-- Data to examine follows --

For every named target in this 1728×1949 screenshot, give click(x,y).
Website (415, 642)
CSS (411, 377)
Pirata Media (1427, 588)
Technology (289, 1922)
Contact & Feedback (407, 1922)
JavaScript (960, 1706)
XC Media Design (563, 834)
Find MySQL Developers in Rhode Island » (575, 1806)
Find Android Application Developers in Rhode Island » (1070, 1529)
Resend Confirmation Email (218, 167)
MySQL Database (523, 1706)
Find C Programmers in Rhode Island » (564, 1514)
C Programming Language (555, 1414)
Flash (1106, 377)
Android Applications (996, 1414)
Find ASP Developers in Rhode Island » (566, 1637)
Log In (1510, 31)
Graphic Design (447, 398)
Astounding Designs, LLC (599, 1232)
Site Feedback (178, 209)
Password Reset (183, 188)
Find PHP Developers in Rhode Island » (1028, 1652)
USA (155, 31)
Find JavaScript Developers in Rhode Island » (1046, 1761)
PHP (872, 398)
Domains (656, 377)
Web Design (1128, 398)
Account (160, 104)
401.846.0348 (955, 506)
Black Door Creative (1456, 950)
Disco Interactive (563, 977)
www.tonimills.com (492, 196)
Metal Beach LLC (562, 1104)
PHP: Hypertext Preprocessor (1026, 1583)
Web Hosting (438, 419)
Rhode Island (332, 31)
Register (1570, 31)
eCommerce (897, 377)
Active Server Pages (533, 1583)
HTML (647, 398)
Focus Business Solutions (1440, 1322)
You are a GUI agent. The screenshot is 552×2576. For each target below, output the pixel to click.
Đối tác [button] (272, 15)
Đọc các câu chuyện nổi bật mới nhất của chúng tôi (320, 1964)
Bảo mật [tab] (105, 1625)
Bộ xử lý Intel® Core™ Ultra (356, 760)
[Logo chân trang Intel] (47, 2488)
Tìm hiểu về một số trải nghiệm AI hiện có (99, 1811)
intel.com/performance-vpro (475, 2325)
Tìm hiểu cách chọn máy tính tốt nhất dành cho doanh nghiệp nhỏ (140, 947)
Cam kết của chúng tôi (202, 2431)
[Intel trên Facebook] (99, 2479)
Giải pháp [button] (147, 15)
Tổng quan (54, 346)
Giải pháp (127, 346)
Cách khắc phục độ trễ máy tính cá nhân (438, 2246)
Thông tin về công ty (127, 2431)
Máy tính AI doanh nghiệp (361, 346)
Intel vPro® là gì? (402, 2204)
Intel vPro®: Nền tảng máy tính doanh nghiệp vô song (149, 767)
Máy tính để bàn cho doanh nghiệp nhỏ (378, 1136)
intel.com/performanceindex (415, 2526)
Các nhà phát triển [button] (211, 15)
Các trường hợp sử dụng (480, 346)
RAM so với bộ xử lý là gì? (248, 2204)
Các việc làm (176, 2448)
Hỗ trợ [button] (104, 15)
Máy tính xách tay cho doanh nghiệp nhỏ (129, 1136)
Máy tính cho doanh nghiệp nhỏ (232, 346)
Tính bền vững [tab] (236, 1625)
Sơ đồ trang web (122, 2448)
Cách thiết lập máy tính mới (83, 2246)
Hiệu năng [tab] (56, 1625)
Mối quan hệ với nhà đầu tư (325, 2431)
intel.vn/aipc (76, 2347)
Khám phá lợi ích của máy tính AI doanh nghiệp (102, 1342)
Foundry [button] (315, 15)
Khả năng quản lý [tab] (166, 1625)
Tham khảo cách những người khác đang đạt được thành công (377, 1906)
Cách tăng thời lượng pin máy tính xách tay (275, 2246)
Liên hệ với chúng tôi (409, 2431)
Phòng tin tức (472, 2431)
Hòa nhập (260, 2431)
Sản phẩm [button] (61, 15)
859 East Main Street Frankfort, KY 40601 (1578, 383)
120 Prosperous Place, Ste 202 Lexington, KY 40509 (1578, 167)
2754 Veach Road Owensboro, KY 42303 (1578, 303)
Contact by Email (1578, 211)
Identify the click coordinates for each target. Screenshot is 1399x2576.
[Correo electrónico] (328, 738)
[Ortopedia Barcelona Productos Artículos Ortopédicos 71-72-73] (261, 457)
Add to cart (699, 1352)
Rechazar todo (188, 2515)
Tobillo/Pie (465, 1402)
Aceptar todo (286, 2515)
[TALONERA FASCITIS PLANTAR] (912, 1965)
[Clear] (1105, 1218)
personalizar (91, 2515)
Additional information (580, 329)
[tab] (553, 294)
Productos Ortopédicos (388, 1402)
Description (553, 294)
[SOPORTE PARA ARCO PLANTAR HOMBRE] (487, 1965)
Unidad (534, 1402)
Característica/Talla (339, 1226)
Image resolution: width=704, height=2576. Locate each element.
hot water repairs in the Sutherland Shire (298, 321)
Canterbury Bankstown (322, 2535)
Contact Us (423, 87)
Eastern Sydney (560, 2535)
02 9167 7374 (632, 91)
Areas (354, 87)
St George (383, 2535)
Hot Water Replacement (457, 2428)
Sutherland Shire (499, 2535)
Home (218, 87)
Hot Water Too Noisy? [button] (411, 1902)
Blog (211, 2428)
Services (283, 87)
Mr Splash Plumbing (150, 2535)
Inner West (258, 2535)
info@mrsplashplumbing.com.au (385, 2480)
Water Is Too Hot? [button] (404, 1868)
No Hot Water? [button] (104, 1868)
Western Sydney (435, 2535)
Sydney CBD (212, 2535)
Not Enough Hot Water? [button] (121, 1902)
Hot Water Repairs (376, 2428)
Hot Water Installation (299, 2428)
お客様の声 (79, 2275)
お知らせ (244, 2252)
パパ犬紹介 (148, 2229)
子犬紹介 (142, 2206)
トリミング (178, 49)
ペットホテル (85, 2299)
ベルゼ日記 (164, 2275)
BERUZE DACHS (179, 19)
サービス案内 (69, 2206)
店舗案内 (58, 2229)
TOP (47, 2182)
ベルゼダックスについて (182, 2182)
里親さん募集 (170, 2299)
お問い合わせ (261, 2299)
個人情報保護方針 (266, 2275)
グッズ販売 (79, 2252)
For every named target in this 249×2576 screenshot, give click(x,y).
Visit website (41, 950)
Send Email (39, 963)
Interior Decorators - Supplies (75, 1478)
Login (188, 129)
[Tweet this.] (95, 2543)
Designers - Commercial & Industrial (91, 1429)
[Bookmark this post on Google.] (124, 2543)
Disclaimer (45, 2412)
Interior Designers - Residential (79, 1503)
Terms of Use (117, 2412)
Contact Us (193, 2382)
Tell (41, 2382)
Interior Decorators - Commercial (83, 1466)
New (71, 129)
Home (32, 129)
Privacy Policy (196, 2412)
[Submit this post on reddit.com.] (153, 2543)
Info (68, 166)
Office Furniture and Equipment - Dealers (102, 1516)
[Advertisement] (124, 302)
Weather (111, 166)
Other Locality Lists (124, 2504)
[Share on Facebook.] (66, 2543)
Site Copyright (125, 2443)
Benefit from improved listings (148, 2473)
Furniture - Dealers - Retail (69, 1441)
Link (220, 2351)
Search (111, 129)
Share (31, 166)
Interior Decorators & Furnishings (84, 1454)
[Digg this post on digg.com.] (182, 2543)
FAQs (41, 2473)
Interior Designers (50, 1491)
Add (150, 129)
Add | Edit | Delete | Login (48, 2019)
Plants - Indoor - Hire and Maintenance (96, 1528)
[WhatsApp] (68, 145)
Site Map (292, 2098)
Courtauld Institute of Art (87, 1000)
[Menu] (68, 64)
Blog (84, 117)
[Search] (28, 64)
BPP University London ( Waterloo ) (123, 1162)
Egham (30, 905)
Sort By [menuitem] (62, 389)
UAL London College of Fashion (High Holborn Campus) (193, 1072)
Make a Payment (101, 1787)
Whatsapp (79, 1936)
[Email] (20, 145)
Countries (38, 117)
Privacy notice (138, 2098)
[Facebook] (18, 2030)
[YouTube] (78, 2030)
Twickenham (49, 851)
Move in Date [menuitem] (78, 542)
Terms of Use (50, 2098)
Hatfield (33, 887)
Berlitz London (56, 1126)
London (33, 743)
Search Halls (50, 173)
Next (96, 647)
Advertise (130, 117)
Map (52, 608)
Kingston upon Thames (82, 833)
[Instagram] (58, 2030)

-- Data to examine concluded --

**What the exercise asks:** The required output is every line above from the one with "ペットホテル (85, 2299)" down to the one with "Privacy Policy (196, 2412)", restated word for word, ends included.

**Expected answer:**
ペットホテル (85, 2299)
ベルゼ日記 (164, 2275)
BERUZE DACHS (179, 19)
サービス案内 (69, 2206)
店舗案内 (58, 2229)
TOP (47, 2182)
ベルゼダックスについて (182, 2182)
里親さん募集 (170, 2299)
お問い合わせ (261, 2299)
個人情報保護方針 (266, 2275)
グッズ販売 (79, 2252)
For every named target in this 249×2576 screenshot, give click(x,y).
Visit website (41, 950)
Send Email (39, 963)
Interior Decorators - Supplies (75, 1478)
Login (188, 129)
[Tweet this.] (95, 2543)
Designers - Commercial & Industrial (91, 1429)
[Bookmark this post on Google.] (124, 2543)
Disclaimer (45, 2412)
Interior Designers - Residential (79, 1503)
Terms of Use (117, 2412)
Contact Us (193, 2382)
Tell (41, 2382)
Interior Decorators - Commercial (83, 1466)
New (71, 129)
Home (32, 129)
Privacy Policy (196, 2412)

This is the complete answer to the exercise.